● **Material provided**:
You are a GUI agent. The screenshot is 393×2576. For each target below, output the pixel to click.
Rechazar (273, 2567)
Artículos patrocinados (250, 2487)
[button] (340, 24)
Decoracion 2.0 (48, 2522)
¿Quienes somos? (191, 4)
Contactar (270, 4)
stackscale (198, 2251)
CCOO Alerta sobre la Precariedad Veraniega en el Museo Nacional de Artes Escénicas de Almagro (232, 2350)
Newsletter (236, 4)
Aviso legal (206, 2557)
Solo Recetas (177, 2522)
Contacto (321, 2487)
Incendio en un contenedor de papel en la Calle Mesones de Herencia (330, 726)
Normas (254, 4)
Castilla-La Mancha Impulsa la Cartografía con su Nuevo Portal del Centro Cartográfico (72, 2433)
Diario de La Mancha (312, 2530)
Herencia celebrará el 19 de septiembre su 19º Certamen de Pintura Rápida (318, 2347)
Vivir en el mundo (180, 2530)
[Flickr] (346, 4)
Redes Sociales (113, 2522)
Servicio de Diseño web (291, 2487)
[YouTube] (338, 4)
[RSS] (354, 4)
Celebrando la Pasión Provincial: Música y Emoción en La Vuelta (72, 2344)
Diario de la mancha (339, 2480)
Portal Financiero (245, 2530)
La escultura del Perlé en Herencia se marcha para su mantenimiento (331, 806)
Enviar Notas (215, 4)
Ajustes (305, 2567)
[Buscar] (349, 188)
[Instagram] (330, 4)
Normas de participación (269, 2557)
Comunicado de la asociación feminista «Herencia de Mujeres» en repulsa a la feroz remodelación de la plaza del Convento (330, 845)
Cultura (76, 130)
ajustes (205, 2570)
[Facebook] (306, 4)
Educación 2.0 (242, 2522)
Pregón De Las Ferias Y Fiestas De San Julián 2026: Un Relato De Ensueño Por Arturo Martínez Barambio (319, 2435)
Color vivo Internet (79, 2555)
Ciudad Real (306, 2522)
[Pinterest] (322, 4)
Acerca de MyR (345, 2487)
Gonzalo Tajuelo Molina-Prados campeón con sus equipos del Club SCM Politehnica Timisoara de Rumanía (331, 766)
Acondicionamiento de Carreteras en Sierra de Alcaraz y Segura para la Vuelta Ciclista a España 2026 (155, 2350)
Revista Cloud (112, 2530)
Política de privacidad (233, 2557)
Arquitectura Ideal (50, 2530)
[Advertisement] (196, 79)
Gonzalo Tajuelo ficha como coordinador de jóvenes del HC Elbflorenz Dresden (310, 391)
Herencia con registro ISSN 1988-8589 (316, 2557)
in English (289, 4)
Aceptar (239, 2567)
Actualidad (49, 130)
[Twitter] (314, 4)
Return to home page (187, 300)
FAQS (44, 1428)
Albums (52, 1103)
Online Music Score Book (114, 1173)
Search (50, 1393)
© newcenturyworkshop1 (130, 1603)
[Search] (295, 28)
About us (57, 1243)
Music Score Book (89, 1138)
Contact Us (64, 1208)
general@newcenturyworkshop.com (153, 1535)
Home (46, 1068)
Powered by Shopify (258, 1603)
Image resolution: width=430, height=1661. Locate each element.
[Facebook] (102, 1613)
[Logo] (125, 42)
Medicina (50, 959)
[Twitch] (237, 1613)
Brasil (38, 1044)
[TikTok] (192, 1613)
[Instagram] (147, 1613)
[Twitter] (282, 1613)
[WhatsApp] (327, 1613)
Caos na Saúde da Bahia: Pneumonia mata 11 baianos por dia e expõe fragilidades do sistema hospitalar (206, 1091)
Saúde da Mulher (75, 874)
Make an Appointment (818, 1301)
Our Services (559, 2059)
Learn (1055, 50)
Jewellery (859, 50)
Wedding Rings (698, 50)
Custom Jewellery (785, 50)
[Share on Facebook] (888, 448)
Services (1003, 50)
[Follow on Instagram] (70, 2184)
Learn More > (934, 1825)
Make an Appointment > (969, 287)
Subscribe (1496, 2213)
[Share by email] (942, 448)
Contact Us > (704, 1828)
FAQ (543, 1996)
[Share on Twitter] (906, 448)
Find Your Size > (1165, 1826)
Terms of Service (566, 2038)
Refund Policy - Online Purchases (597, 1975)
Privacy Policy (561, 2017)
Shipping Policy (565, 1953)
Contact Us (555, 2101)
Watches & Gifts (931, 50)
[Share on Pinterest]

● **Work to be completed**: Scan the entries for lines holding the string "Online", then copy every one of them.

● **Written answer**:
Online Music Score Book (114, 1173)
Refund Policy - Online Purchases (597, 1975)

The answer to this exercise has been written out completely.